Все стало стремительно меняться. Мамед продолжал приходить, но совсем уже не так часто, как раньше, в основном только чтобы поработать с Робертом. И сразу виновато спешил домой. Лидка учуяла — не на крыльях любви летел обратно, нет, а как к строгой маме, которой обещал быть вовремя. Ошибка его в том, качала головой Лидка, что болеет-то он одной, а лечится другой, классика, попал мужик. Теперь, даже если Мамед находился в центре города рядом с Калининским, к Крещенским уже не забегал просто так, как раньше, а появлялся исключительно на званых ужинах — прилизанный, какой-то навощенный и напомаженный, приглушенно отдающий духами «Быть может» и, конечно же, всегда под руку с Августой, чинно и торжественно, словно выходил на сцену.

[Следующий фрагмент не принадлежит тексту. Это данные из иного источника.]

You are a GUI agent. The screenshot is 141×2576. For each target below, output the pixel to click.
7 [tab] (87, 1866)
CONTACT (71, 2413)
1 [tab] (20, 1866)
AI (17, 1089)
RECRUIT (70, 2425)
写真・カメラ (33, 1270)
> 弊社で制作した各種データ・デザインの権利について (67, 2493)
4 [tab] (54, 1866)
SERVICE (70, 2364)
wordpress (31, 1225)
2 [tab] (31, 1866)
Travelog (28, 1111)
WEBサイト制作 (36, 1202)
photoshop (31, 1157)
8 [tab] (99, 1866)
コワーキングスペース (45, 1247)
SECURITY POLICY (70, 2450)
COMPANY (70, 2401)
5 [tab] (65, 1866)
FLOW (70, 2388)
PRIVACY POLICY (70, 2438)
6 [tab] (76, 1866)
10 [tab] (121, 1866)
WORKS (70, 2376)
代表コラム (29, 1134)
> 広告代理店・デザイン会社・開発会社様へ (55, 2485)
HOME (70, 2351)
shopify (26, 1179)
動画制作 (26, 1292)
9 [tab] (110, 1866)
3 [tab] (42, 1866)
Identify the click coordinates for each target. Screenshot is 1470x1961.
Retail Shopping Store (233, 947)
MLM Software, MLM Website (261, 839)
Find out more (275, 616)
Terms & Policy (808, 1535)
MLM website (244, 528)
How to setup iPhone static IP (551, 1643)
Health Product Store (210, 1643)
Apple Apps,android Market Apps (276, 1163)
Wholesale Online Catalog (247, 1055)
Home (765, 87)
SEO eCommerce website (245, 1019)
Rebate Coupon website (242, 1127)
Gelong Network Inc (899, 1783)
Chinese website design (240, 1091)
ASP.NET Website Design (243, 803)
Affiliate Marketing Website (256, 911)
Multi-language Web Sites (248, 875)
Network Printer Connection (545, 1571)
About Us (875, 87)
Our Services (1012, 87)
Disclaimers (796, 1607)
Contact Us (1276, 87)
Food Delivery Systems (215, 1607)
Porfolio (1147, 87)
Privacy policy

А с Миленой все время держались за руки, как подростки. К себе они не звали: Августа не готовила, да и вообще не любила принимать гостей. Алена с Робертом долго даже не знали, где они живут. Через какое-то совсем небольшое время Мамед с Августой перестали отзываться на большую часть приглашений и ушли в какой-то параллельный мир — о них все больше слышали, чем видели среди старых друзей. Августа с тщательным хирургическим усердием отсекала все, что было до нее, не желая оставлять никаких ниточек, тянущихся из бурного прошлого Мамеда, которое, как она боялась, могло испортить ей настоящее и тем более будущее. Душно стало с ними. К телефону она подходила всегда сама и хорошо поставленным сопрано отвечала: он отдыхает, он не может, не сейчас, перезвоните позже.
И всё.
Точка.
Юбилейный банкет
С Давидом все было по-другому, хотя переходный период — от одной женщины к другой — пришелся на то же самое время, словно они с Мамедом сговорились. С первыми двумя браками Давиду не сильно повезло, так, во всяком случае, казалось заинтересованной творческой общественности, находила коса на камень, скандалы расцветали пышным цветом, еще и мама его не одобряла всю эту канитель с артистками. Но, как водится, Бог любит троицу, онто и послал ему вдруг совершенно чудесную юную ленинградку, не испорченную славой, мужчинами, деньгами и вниманием публики. Впечатление на Крещенских она произвела совершенно лучистое, светилась красотой и к тому же была умна. И немаловажная деталь — претендентка наконец-то понравилась маме Давида.